Further, Price shock had a positive and significant effect on ocean fishery dependence at a 1% significant level. The reason for this is due to the seasonal nature of the livelihood option. Ocean fishery catches depend on seasons, with the kusi season, which occurs from April to July being the poorest. During this period, rough seas and heavy rainfall hamper the supply of fish and subsequently result in a higher price. On the contrary, kaskaz season, which occurs from August to March, is suitable for fishing activities since the ocean is relatively calm. However, due to the higher supply of fish, price decreases, ultimately reducing absolute and relative income from ocean fishery and related activities. The findings indicated how the vicious cycle between weather shocks and price uncertainty results in natural resource dependence. Given credit constraint, most households in the region used risk-sharing strategies such as advance payment to cope with flood events and price fluctuation in the fishing industry.

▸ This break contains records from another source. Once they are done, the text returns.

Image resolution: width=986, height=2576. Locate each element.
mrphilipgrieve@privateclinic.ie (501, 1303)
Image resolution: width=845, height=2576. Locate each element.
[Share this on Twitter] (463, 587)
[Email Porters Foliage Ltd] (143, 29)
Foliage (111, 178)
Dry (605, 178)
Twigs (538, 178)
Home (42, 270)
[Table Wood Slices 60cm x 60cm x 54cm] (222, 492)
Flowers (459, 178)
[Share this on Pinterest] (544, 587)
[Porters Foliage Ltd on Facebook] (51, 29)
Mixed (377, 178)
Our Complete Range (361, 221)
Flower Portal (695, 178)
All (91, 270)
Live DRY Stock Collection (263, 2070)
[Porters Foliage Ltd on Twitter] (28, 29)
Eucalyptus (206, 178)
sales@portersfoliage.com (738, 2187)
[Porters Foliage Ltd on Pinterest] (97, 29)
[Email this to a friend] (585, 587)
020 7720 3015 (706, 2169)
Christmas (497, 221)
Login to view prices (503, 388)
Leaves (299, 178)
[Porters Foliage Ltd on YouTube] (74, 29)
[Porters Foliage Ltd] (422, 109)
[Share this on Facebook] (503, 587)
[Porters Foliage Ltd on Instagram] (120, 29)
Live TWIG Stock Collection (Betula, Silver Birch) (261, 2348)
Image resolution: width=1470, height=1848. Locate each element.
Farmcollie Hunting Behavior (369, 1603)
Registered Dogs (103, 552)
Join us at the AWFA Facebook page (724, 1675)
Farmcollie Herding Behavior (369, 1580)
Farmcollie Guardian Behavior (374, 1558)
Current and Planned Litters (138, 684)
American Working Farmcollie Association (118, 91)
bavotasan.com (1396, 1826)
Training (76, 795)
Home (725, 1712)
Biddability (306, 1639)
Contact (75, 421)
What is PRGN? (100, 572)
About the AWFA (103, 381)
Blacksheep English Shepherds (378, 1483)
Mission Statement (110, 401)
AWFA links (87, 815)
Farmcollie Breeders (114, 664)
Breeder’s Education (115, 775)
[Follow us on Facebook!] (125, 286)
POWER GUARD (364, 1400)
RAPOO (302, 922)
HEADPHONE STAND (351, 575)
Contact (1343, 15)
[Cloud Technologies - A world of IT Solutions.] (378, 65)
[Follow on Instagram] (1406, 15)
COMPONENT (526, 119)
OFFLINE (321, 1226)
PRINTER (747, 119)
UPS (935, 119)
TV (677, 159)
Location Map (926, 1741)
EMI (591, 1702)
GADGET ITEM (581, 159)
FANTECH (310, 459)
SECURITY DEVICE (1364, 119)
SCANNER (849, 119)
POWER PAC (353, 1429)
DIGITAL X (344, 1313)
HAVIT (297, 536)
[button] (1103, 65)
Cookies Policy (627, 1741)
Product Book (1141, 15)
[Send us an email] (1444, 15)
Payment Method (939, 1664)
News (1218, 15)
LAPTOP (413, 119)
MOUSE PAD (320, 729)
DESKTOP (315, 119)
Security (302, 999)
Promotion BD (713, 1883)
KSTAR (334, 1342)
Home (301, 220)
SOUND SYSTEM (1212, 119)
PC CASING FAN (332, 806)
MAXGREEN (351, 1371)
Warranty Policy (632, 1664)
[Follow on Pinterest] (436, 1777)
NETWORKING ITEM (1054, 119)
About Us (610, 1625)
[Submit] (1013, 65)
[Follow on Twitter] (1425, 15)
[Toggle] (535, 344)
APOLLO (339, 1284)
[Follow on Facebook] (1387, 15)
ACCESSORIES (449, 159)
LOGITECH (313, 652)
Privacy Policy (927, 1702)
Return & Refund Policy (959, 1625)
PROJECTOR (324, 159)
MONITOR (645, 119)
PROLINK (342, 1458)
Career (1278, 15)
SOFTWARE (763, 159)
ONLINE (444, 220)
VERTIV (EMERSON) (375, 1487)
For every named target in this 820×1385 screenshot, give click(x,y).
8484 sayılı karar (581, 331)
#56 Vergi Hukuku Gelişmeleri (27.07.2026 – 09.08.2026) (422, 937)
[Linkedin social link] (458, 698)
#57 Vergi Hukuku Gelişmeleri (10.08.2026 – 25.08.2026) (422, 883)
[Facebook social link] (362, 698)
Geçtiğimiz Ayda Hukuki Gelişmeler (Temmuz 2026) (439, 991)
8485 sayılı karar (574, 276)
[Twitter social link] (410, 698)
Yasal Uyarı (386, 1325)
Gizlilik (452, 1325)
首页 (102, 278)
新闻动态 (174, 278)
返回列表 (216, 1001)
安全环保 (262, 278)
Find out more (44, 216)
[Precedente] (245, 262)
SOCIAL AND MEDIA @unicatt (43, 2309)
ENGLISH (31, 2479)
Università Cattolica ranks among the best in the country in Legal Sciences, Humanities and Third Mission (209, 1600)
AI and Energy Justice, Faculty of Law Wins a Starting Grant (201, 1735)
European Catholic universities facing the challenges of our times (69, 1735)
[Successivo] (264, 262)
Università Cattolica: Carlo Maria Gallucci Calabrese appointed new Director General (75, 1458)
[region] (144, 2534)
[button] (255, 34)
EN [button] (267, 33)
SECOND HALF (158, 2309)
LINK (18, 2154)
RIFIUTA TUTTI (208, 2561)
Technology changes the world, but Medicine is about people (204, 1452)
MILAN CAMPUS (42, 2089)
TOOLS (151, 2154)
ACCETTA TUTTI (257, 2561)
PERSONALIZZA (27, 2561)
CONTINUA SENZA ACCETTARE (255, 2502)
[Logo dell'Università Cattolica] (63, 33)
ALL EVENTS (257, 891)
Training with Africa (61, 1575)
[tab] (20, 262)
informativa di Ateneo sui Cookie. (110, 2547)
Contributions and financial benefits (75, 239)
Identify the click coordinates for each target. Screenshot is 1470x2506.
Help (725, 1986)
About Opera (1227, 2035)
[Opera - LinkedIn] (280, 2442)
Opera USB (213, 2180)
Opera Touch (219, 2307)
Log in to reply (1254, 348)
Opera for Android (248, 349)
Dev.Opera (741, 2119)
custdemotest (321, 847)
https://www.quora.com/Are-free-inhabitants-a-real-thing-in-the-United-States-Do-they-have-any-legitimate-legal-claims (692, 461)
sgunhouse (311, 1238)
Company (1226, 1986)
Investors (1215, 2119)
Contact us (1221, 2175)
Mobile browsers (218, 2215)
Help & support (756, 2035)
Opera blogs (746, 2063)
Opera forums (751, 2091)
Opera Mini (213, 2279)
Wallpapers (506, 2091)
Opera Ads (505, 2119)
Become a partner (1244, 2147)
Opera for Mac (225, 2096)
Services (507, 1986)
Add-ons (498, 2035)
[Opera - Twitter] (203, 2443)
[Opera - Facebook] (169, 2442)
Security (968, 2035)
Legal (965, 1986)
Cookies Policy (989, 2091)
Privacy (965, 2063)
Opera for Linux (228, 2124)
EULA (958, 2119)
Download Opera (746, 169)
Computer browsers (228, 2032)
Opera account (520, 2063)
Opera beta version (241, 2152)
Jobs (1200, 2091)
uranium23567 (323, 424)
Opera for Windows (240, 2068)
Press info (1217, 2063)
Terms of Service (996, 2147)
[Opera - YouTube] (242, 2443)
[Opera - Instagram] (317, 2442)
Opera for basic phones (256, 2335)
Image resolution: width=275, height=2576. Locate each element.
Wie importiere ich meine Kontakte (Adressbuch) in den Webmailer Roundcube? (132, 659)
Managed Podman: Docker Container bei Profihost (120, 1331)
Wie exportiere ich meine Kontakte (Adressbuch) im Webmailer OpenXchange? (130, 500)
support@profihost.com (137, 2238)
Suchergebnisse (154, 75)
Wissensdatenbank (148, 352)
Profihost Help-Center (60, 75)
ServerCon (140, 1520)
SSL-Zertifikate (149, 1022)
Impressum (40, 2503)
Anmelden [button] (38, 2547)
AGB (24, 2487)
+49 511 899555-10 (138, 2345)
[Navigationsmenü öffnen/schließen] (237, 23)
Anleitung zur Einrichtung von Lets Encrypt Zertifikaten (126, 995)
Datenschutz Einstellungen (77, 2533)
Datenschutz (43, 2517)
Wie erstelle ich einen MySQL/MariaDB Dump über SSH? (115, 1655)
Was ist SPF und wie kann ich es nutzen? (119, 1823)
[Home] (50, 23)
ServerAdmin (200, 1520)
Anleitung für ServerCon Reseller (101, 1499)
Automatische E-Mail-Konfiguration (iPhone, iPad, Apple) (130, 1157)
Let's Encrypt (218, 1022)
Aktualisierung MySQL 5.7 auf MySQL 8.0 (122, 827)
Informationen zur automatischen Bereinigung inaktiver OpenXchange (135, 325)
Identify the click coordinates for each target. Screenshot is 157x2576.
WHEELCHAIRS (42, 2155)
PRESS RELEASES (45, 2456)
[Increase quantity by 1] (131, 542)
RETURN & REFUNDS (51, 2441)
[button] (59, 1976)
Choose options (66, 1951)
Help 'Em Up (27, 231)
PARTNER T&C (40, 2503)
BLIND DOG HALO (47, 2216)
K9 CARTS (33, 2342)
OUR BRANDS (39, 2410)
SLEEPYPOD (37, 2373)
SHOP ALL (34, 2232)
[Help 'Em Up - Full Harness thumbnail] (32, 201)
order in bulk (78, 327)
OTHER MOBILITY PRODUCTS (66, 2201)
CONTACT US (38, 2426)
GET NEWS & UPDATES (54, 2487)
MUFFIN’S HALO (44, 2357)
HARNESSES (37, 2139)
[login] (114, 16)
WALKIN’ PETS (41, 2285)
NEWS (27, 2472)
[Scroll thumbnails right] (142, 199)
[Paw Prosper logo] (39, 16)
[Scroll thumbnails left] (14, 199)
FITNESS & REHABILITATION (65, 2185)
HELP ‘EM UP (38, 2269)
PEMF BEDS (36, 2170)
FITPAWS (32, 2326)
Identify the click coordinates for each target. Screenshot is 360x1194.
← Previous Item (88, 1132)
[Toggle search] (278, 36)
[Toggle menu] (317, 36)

  1. Conclusion and policy implications

This study examined the drivers of ocean fishery dependence among households in the coastal lowlands of Kenya using the fractional response model. The key factors influencing marine fishery dependence were education level, access to credit, security of tenure, group membership, agricultural productive assets, flood shock, and fish price shock. Given that poor households mainly depend on marine fishery and related activities, there is the need for government intervention in non-formal education programs, financial support, beach management units, and infrastructural development. Public policies built around these aspects will enable adequate marine conservation, sound financial management, loan acquisition, and entrepreneurial behaviours. As a result, the dependent households will diversify to alternative livelihood options that will subsequently increase their adaptive capacity and achievement of the blue economy approach.

Further, efficient land right system is considered critical for sustainable livelihood options. Slow adjudication has been observed to jeopardize settlement programs contributing to insecure land tenure in the Country. Therefore, establishing the administrative and legal framework that addresses historical claims and regions with squatter problems is critical to solving the landlessness problem. More generally, reducing or alleviating chronic poverty in fisheries requires public services, social protection, and individual and collective assets enhancement. This implies that a more comprehensive governance option remains significant for responsible fishing and improving household welfare in the coastal lowlands of Kenya.

This study can be extended to other regions in Kenya to allow for generalization of the research findings for effective policy recommendation critical to contribute to the achievement of the blue economy approach. Areas for further research include determining factors influencing the vulnerability of the coastal fishing communities and evaluating the effect of migrant fishers on local fishers’ income and wellbeing.


The authors would like to sincerely thank the African Economic Research Consortium (AERC) for funding this research work. They would also like to acknowledge the chairpersons of Beach management units and residents of Kilifi County for guidance, support, and cooperation during data collection.


Alexander, S., Bodin, Ö. and Barnes, M. (2018). Untangling the Drivers of Community Cohesion in Small-scale Fisheries. International Journal of the Commons, 12(1), 519-547.

Allan Degen, A., Hoorweg, J. and Wangila, B. C. (2010). Fish Traders in Artisanal Fisheries on the Kenyan Coast. Journal of Enterprising Communities: People and Places in the Global Economy, 4(4), 296-311.

Amevenku, F. K. Y., Asravor, R. K. and Kuwornu, J. K. M. (2019). Determinants of Livelihood Strategies of Fishing Households in the Volta Basin, Ghana. Cogent Economics & Finance, 7(1), 1595291.

Béné, C. and Friend, R. M. (2011). Poverty in Small-scale Fisheries: Old Issue, New Analysis.   Progress in Development Studies, 11(2), 119-144.

Béné, C., Macfadyen, G. and Allison, E. H. (2007). Increasing the Contribution of Small-Scale Fisheries to Poverty Alleviation and Food Security (No. 481). Food & Agriculture Organization.

Carter, C. and Garaway, C. (2014). Shifting Tides, Complex Lives: the Dynamics of Fishing and Tourism Livelihoods on the Kenyan Coast. Society & Natural Resources, 27(6), 573-587.

CGOK. (2013). First Kilifi County Integrated Development Plan 2013- 2017, Finance and Economic Planning, County Government of Kilifi.

CGOK. (2018). Kilifi County Integrated Development Plan 2018 -2022, Economic Planning and Finance, County Government of Kilifi.

Chegere, M. J. (2018). Post-harvest losses reduction by small-scale maize farmers: The role of handling practices. Food Policy, 77, 103-115.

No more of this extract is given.